An artist depiction of a new City Hall building at 450 Whittier St. (Courtesy Image / North Wind Architects)

An artist depiction of a new City Hall building at 450 Whittier St. (Courtesy Image / North Wind Architects)

My Turn: The business case (or not) for a new City Hall

Businesses routinely make decisions about whether to invest in new facilities, new technology and/or new employees. Typically these decisions are driven by long-term forecasts of growth and increased demand for the business’s products or services. Investment decisions can also be based on declining demand or by adopting new technologies and processes, triggering the need to cut expenses. The important aspect of a sound decision-making process is that it flows in both directions, based on the expectation of increasing revenues, decreasing expenses and reducing risk.

As a proposal for a new City Hall is once again front and center for consideration by the voters of Juneau, we find ourselves without a robust and objective analysis. Just last year, the voters rejected a $35 million bond issue for the construction of a new facility. According to the city’s website dedicated to this project “significant changes in the last year to both the economics and operational conditions of CBJ’s owned, rented, and proposed city hall facilities have brought the organization to a crossroads.”

On its website dedicated to the new City Hall (https://juneau.org/engineering-public-works/new-city hall) the city posits the question, “What has changed?” and responds with the answer “Quite a lot.” They explain that rental market changes, degrading condition of CBJ-owned facilities, and a lower bond amount all account for the bond ordinance and ballot measure coming so quickly after voters turned down the last proposal.

The city currently has 50 employees located in the Marine Way building and 30 employees located in the Municipal Way building. The Marine Way building is in poor condition, suffering from leaks, poor plumbing and poor heating. The owner of Municipal Way has sold the building, requiring staff to be relocated in five years by June 2028. None of this information is either a change or an imminent disaster. Sound business planning would use the time to allow for a deep dive into the core functions of these 80 employees and how best to provide the most efficient, cost-effective production of city services.

The market changes referenced by the city concern the sale of commercial property and not the rental market. Ricker Real Estate Consulting was asked to provide an analysis for the acquisition of a new building that could house all employees, provide sufficient meeting space along with parking and be available within a 12-month timeframe. Most parcels meeting the square footage and parking requirements had leases that need to be honored, and would not be available for CBJ staff until 2028. The Ricker analysis also clearly states that leases have softened considerably, and landlords are looking to offer longer, more attractive terms. The city might have many more options on the rental front than previously thought.

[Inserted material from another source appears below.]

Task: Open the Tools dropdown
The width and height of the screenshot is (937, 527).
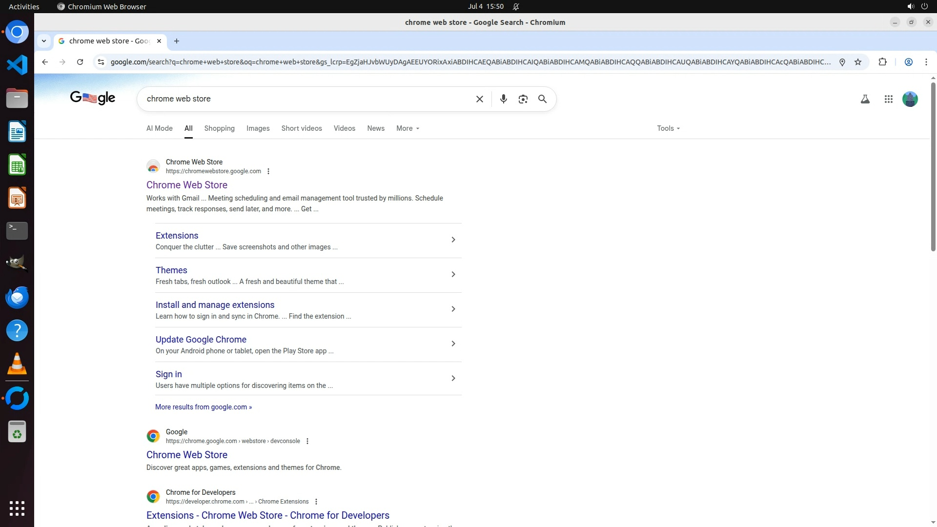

We also must ask why City Hall has accumulated more than $14 million in deferred maintenance with buildings in poor condition. Damage of the kind cited occurs over a long period of neglect. It does not happen overnight. The city needs to assure voters that any new building will be properly taken care of with the set aside of reserves needed to preserve CBJ-owned assets.

Finally, the CBJ states the amount of debt needed has been reduced. The city has set aside additional funds totaling $16 million which has lowered the amount of debt that needs to be borrowed. In October 2022, the ballot information indicated that the $35 million in bonds would require a property tax levy of $29.60 per $100,000 of assessed value assuming that the overall bond tax levy will be reduced from $42.62 per $100,000 due to operational savings. This information has not yet been provided on the current proposal, but one could infer that a smaller issuance would require a smaller debt service and thus less than $29.60 per $100,000 of assessed value bond tax levy.

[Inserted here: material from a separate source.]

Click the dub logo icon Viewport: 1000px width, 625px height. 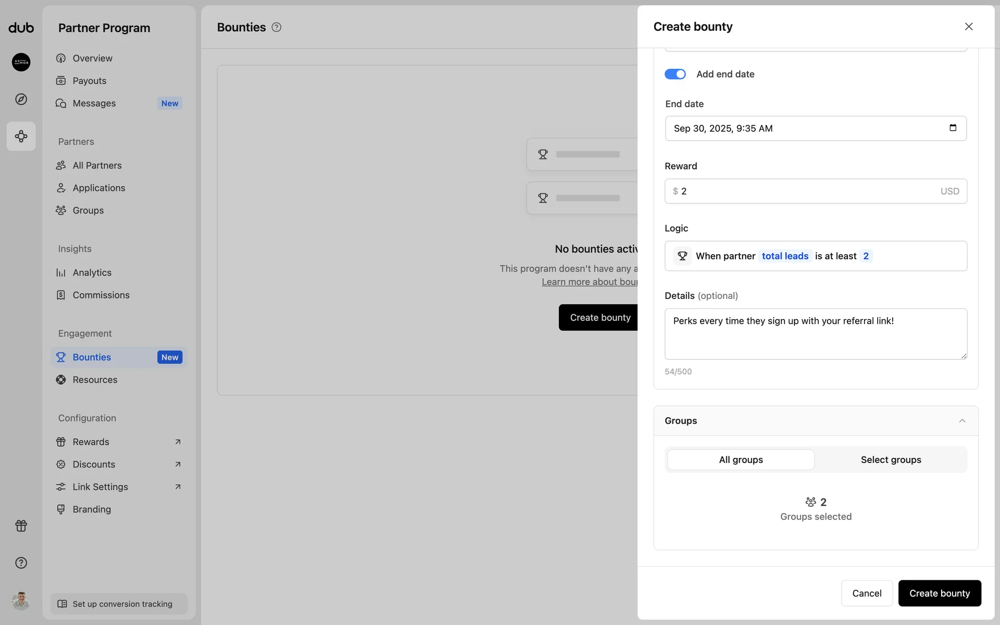click(21, 28)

However, according to CBJ’s posted information a third-party report prepared by Rain Coast Data states that the city “would result in immediate operational cost savings as soon as the proposed 25-year bond is paid off.” The website goes on to state that the “analysis assumes a nearly 50% increase in O&M from the current to a new city hall due to the larger consolidated building.” Does this mean we can expect an overall bond tax levy much closer to the current $42.62, or even higher, given there are no operational savings for 25 years and in fact the operational costs will be higher?

There are very real business needs for the city to analyze with regard to office space. We need to think about how best to meet the needs of Juneau residents while also considering the work requirements of its staff today and in the future; the potential for increasing or decreasing various function areas creating a need for flexible space; the role of technology that recognizes how public services are conducted today and in the future; and the various costs and risks associated with each of these options. Not all buildings are built to suit every business and the same is true for City Hall.

Clearly this is not the time for a bond issue. The city owes it to taxpayers to provide clean, management analyses that demonstrate the productivity increases resulting from a new building. We should also expect a reduction in expenses by making sure any building – built, rented or purchased – reduces operating and maintenance expenses. Finally, the city needs to take a hard look at every physical asset it currently owns and determine which assets could be sold, repurposed, or leased.

As we’ve heard often in the past year, the city will be in business forever. We have time for CBJ to provide a rigorous business case that examines the costs, benefits, and potential risks of all options without creating a false sense of urgency.

• Angela Rodell served as commissioner of the Alaska Department of Revenue from 2013-2014 and CEO of the Alaska Permanent Fund Corp. from 2015-2021.